On-topic, all that I can say is that, for me, the morality of how wealth is obtained has a very great bearing on the matter. That's not hatred, that's a judgement based upon my own principles.
Also, you misunderstood my thrust going by the tail end of your post. The common phrase (seemingly not common in America) that no-one gets rich by working for a living derives from the fact that,
mostly, great wealth comes from the exploitation of others and that is something that tweaks the Daily Mail gene (not that there's a great deal I can do about it). So, whilst I don't quite hold drug dealers and investment bankers as morally equivalent, it's not far off.
I actually thought I was being gentle. Sorry!
You might note that this is yet another of my many hot buttons. We humans have such an interesting love-hate relationship with money, power, and those who have these things. We think money is good; until it is bad. We think power is needed; until it is too much. We think people should strive to succeed, which brings with it (in a capitalist society) money and perhaps power; until they achieve it.
And everyone, it seems, has a different idea about what 'too much is'. Most arguments about economic class and wealth eventually devolve into the basic concept (as stated even by President Obama, but he's just like the rest of us) that there is a number, call it "X", which represents an amount of money which is 'too much'. The implication of 'too much' is that it is a) bad and b) should be taken away. We just seem to have different ideas about the value of X.
We also and coincidentally tend to place moral value upon how money comes into the possession of individuals. Although you mentioned criminal income, I would set that aside and talk only about legal income. The moral implications are several. Among them, the concept that there are things which are legal to do, but which we ought not do because they are immoral. The "junk bond kings" of the 1980's come to mind, or the mortgage brokers of recent years. There is also a concept that one who receives their money from streams that do not involve their own effort (such as through invention, discovery, hard work, and so on) are immoral in an of themselves. That daddy worked himself into an early grave to provide for his children does not change the fact that to many of us, those children are now bad people because they did not come by their wealth the way daddy did. Of course, there are sub-rules here as well, it gets very complicated. For example, when a poor person wins the lottery, we say "Good for him!" even though he did nothing to earn it but buy a lottery ticket. We seem to have a real problem with the notion of children born into privilege, even though many of us strive to leave our children in as good financial position as we are able to manage ourselves.

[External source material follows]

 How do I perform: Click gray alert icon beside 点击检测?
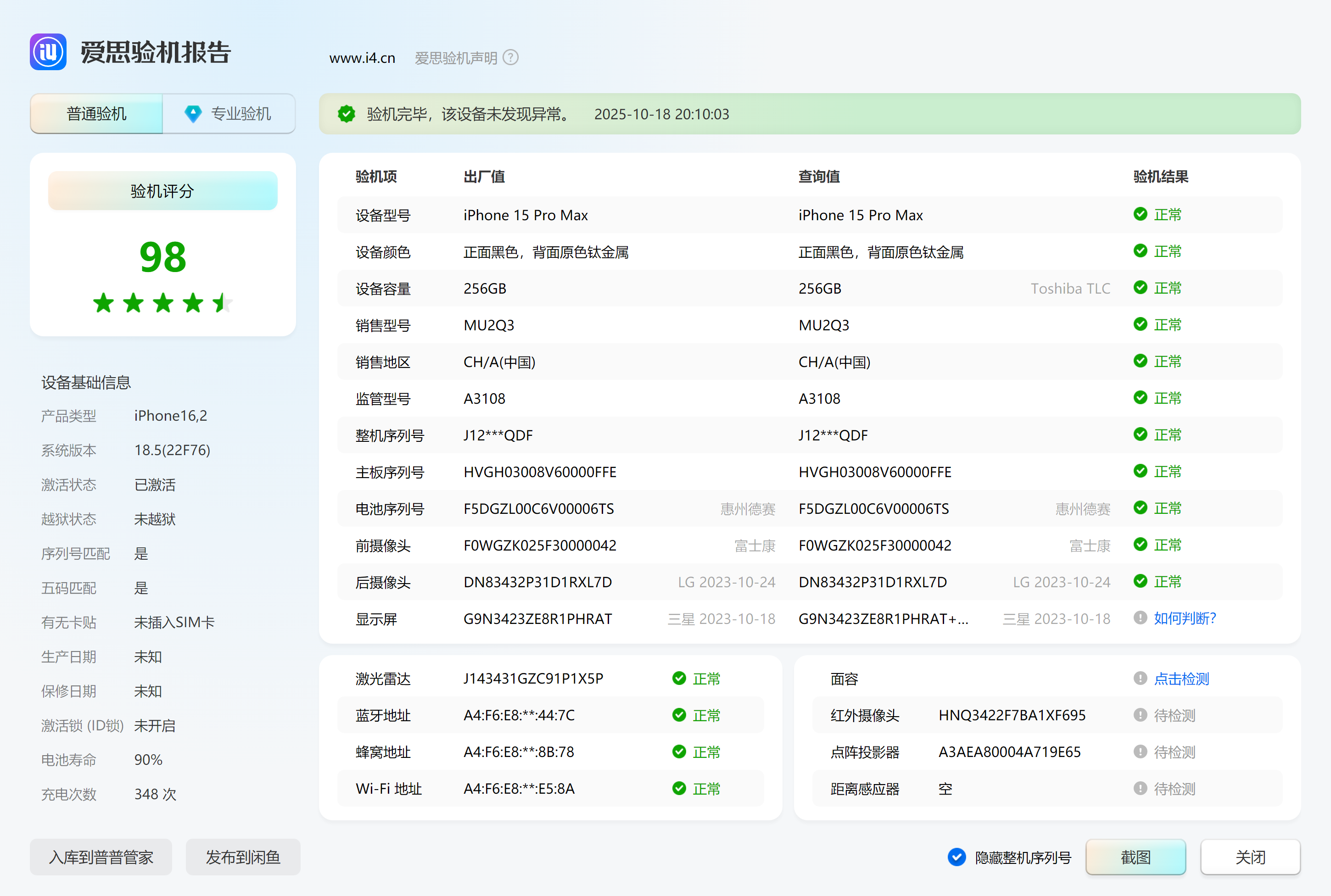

We often call it class hatred, or class envy, but neither one of those words really adequately describes how many of us apparently feel about those who have wealth or power out of proportion with what we think they should have, given the amount of money / power they have and how they came to have it. It is more of a sense of being offended or affronted in general.
And I typically have no problem (although I like to argue) with people who have a lower threshold than I do with regard to wealth / power and how a given person came to acquire it. I do tend to have more of a problem when people attempt or suggest that we fit action to words and, well, take it away from them if we think they ought not to have it.
With regard to the most recent issues confronting it as a society, I note an even more odd conundrum that perhaps few else seem to be noticing, and that is this: We seem to be objecting to the wealth and power of the 1% and suggesting that something ought to be done about it (that is, take it away, through taxation, penalties, or dragging them into the street and beating them with shoes, apparently), but at the same time, nearly all of the people suggesting that they be stripped of their wealth over X agree also that IT WILL NOT FIX THE PROBLEM. If it won't make anything better, then it seems to me that it's just a stupid vent of emotion with no point whatsoever. Is that not odd?
It's like the freaking French Revolution. "Kill all the nobles! Will that lower the price of bread? No, it won't! We don't care! Kill all the nobles!" Oh, I see. Well good luck storming the castle.